Free! - Iwatobi Swin Club (primeira temporada)

Lançado em 2013, direção de Hiroko Utsumi, produção de Kyoto Animation e Animation Do. Total de 12 episódios. Gênero dominante: Esportes (natação)

Bem, eu tive um certo conflito a medida que assistia ao anime. Minha primeira impressão foi igual aos comentários dominantes sobre o título. Trata-se de um fan-service descarado. A medida que continua assistindo, percebi que... bom, ele realmente é um fan-service HAHAHAHA com muitos corpos masculinos super definidos ui ui que maravilha *____* (eu considero fan-service só no sentido de expor corpos maravilhosos, mas não tem nada rolando entre os personagens ou conotação sexual, ou piadas e situações sexuais ok).... Nota importante: depois de assistir a segunda temporada, percebi que não se limitava somente a isso. Na verdade pela qualidade dos tramas, bem que poderiam ter pegado mais leve nas cenas de quase nu masculino... isso provavelmente afasta certo público que não suporta isso e acaba por perder uma ótima história.
As minhas primeiras impressões da primeira temporada limita-se a uma série que não traz nada de espetacular e  repleto de clichês... A princípio  tem como único diferencial trazer um personagem que é a personificação do complexo e trauma.. O nome do menino problema em Free é Rin Matsuoka.
Rin deve personificar o drama que um japonês pode cair caso seja criado envolto com altíssimas expectativas (seja dos outros ou de si) e, por alguma razão, não consegue realizar seus objetivos.
Rin frustra-se com a natação e, incapaz de lidar com a própria frustração e sentimento de incapacidade, acaba por apresentar uma série de comportamentos e sentimentos destrutivos, isolando-se e reagindo com violência a qualquer tentativa de aproximação por parte dos outros.

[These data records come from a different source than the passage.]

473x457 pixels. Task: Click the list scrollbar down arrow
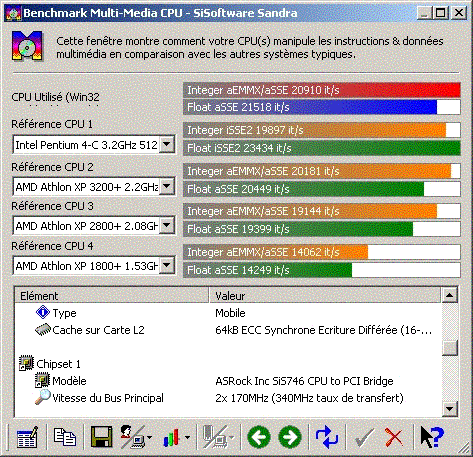pos(450,408)
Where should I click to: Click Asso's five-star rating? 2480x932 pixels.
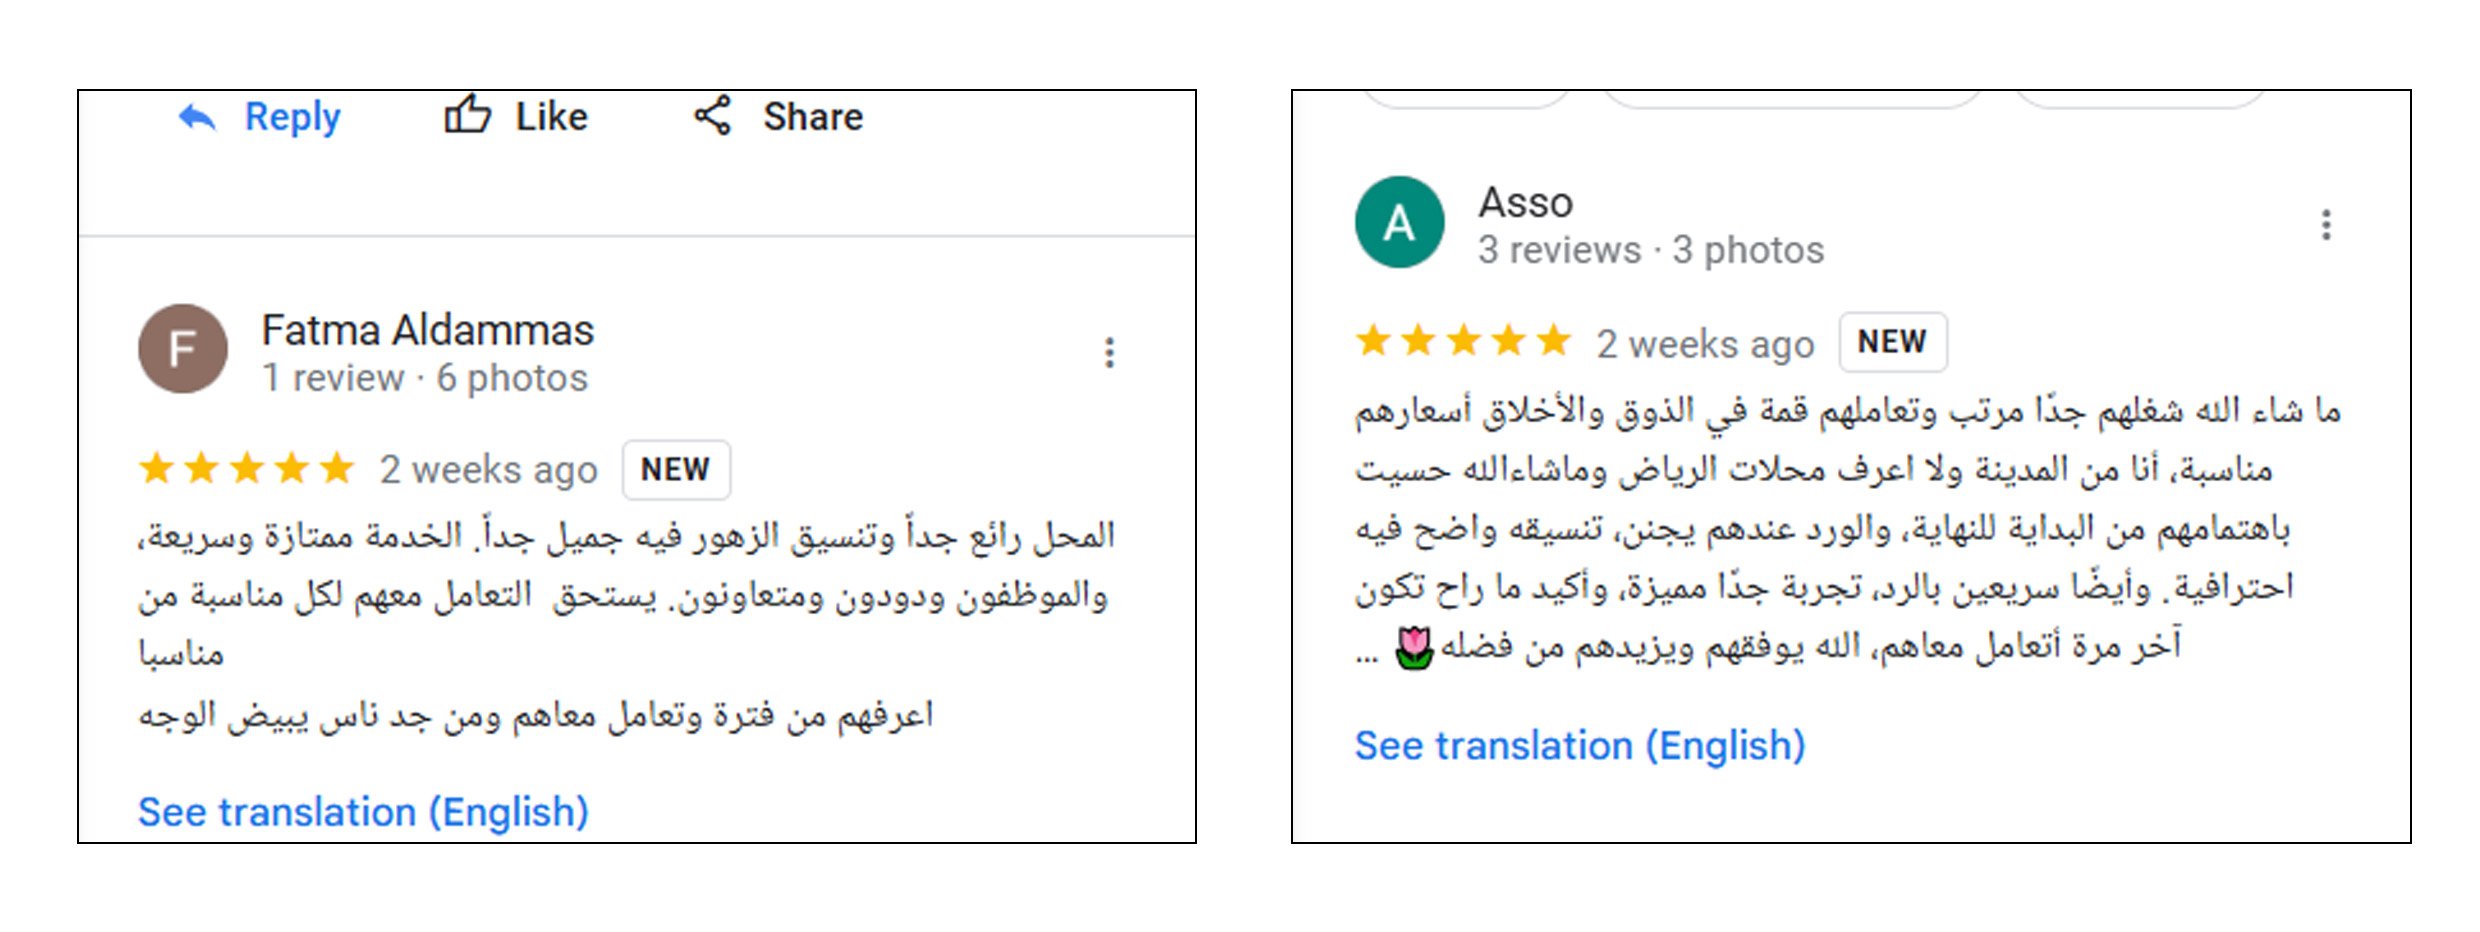tap(1463, 342)

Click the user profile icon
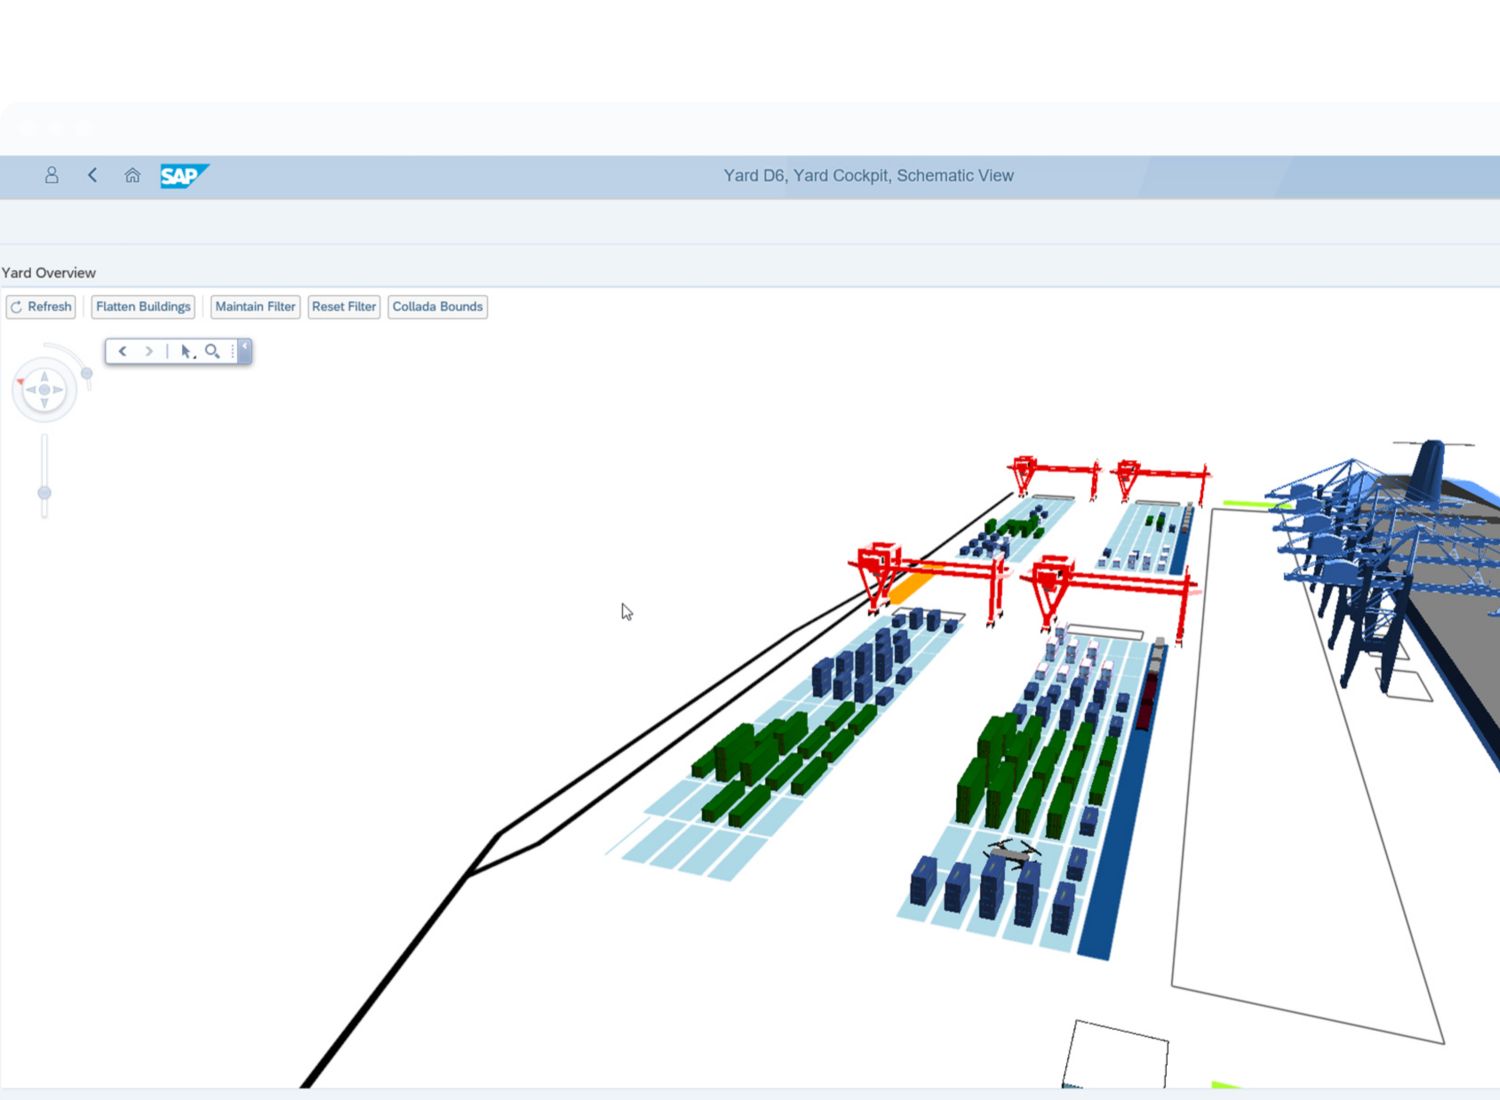(52, 175)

Isso tudo parece se resolver (mais ou menos) com a ajuda de seus colegas de infância (colegas de time de natação). No final de tudo parece haver um romper de consciência e Rin se vê capaz de seguir com seus planos, mas sob perspectiva diferente.
Podemos considerar que a primeira temporada gira em torno desse conflito protagonizado por Rin... também são bem presentes seus amigos de infância tentando trazer um sentido para a existência e organizando toda a frustração que ele sentia usando para isso o laço de amizade e a natação que une os jovens.
No final das contas foi um bom final.
A primeira temporada encerra-se de uma maneira adequada, nos dá um renovo, uma perspectiva para o futuro. Com essas boas impressões, resolvi encarar a segunda temporada do anime, e ai minha opinião sobre o título realmente melhora consideravelmente.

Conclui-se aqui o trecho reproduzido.